[Task data]

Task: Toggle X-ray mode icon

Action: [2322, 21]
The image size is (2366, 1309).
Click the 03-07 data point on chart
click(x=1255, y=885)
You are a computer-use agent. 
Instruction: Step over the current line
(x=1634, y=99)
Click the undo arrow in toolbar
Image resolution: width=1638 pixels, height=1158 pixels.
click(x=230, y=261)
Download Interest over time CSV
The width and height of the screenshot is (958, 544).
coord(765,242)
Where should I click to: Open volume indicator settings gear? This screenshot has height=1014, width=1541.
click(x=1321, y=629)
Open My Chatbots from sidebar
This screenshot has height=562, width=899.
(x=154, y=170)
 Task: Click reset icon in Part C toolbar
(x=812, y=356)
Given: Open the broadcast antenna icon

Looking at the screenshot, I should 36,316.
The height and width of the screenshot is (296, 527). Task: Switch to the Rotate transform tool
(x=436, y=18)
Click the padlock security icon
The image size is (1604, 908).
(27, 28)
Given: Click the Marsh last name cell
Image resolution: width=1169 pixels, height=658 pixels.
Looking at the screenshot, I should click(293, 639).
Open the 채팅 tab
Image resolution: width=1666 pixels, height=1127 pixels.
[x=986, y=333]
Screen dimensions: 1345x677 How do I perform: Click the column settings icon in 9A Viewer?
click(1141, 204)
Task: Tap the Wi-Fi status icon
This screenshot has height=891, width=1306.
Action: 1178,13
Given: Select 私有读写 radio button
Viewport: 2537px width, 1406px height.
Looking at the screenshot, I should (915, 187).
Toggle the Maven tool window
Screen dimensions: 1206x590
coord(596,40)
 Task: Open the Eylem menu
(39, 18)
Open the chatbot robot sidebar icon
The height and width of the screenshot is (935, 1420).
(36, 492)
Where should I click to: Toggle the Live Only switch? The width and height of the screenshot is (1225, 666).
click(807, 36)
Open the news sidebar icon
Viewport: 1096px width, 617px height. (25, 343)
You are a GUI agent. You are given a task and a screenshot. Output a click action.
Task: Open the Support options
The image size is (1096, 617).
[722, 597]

[/Task data]

The task
From the entries above, return each line with the word "agent" in it.

Response
You are a computer-use agent. 
You are a GUI agent. You are given a task and a screenshot. Output a click action.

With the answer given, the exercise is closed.